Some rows
..........

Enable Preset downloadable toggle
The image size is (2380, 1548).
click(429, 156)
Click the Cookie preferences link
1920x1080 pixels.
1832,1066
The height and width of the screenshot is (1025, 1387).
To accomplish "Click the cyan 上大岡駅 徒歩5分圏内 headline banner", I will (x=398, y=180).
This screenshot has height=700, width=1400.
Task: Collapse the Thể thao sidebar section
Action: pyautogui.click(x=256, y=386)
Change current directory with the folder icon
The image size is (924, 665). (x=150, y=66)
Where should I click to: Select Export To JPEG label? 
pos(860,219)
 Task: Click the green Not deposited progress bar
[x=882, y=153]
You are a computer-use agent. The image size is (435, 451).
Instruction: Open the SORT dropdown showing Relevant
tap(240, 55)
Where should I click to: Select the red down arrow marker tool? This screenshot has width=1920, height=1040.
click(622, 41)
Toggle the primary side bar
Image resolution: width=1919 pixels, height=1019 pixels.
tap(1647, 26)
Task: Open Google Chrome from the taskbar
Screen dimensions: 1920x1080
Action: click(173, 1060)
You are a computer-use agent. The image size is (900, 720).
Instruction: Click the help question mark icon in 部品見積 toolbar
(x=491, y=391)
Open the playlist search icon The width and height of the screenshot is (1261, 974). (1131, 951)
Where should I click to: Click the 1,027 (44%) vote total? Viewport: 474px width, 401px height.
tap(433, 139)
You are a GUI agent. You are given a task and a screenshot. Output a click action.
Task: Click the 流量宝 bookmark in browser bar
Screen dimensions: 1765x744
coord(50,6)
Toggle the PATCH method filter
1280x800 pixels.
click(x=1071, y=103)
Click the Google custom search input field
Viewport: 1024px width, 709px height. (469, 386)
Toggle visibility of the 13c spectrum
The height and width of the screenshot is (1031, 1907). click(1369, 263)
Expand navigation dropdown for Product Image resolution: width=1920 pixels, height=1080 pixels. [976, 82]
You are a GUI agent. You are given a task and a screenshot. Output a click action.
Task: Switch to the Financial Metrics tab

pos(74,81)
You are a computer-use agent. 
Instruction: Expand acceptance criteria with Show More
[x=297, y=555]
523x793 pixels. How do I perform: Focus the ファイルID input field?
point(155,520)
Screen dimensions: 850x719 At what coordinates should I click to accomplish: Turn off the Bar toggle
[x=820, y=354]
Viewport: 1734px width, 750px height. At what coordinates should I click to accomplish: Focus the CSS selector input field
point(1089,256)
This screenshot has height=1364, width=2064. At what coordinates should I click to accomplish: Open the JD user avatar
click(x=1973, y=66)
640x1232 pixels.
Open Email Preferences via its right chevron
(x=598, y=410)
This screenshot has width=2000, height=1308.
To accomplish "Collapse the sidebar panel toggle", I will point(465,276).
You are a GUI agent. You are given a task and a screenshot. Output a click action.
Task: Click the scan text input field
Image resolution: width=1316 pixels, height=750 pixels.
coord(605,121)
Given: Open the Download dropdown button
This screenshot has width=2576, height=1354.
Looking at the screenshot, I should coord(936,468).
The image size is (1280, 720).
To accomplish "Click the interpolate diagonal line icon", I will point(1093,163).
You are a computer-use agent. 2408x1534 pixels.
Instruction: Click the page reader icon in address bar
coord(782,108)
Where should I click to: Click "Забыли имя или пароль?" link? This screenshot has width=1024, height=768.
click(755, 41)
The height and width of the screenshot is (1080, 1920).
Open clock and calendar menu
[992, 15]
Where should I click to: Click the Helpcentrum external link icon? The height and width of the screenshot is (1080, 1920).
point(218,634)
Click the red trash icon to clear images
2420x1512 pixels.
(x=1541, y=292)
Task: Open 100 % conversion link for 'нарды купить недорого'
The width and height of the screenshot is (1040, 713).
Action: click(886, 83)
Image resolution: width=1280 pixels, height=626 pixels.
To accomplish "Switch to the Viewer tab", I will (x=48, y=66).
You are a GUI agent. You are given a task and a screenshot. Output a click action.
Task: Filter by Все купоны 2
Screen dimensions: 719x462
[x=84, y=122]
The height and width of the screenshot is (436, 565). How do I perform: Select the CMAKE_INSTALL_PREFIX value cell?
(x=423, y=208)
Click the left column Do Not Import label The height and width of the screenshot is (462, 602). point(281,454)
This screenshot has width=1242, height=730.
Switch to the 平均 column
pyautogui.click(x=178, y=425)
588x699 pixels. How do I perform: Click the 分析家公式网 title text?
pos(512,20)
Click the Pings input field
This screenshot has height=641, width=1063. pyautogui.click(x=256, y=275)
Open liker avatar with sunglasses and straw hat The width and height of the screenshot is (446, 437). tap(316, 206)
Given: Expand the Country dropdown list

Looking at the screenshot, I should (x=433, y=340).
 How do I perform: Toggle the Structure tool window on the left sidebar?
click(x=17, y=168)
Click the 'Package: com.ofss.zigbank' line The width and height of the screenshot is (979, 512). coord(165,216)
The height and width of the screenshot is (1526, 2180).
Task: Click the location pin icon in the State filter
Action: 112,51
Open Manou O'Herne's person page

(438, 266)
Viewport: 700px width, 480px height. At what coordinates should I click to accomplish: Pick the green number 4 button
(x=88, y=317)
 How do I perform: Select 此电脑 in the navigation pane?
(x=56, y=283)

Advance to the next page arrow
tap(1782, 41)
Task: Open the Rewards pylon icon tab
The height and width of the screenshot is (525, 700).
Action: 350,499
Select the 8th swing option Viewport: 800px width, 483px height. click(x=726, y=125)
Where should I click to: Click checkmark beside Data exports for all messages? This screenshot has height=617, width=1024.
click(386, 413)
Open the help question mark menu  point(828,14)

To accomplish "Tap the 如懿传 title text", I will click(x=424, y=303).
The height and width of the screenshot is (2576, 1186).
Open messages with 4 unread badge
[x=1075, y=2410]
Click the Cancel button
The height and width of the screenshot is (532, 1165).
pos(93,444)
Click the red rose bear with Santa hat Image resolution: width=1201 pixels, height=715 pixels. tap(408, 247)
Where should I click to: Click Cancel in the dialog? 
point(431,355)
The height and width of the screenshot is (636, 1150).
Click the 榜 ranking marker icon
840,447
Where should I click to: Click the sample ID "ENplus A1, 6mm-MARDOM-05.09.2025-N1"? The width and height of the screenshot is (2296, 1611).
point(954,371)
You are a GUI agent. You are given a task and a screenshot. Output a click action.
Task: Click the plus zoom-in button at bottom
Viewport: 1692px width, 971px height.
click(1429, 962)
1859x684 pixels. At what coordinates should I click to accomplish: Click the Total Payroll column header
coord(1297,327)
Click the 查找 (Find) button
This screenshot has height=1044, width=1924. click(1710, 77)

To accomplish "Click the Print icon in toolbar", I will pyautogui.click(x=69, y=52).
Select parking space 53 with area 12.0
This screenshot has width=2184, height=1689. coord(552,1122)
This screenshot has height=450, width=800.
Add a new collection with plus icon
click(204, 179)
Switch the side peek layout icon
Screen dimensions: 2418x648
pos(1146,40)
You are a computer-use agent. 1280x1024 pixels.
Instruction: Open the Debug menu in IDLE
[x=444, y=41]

..........

Write out the rows exactly as they appear, starting with the line that contains "The height and width of the screenshot is (636, 1150)." and continuing through the last row.

The height and width of the screenshot is (636, 1150).
Click the 榜 ranking marker icon
840,447
Where should I click to: Click the sample ID "ENplus A1, 6mm-MARDOM-05.09.2025-N1"? The width and height of the screenshot is (2296, 1611).
point(954,371)
You are a GUI agent. You are given a task and a screenshot. Output a click action.
Task: Click the plus zoom-in button at bottom
Viewport: 1692px width, 971px height.
click(1429, 962)
1859x684 pixels. At what coordinates should I click to accomplish: Click the Total Payroll column header
coord(1297,327)
Click the 查找 (Find) button
This screenshot has height=1044, width=1924. click(1710, 77)

To accomplish "Click the Print icon in toolbar", I will pyautogui.click(x=69, y=52).
Select parking space 53 with area 12.0
This screenshot has width=2184, height=1689. coord(552,1122)
This screenshot has height=450, width=800.
Add a new collection with plus icon
click(204, 179)
Switch the side peek layout icon
Screen dimensions: 2418x648
pos(1146,40)
You are a computer-use agent. 1280x1024 pixels.
Instruction: Open the Debug menu in IDLE
[x=444, y=41]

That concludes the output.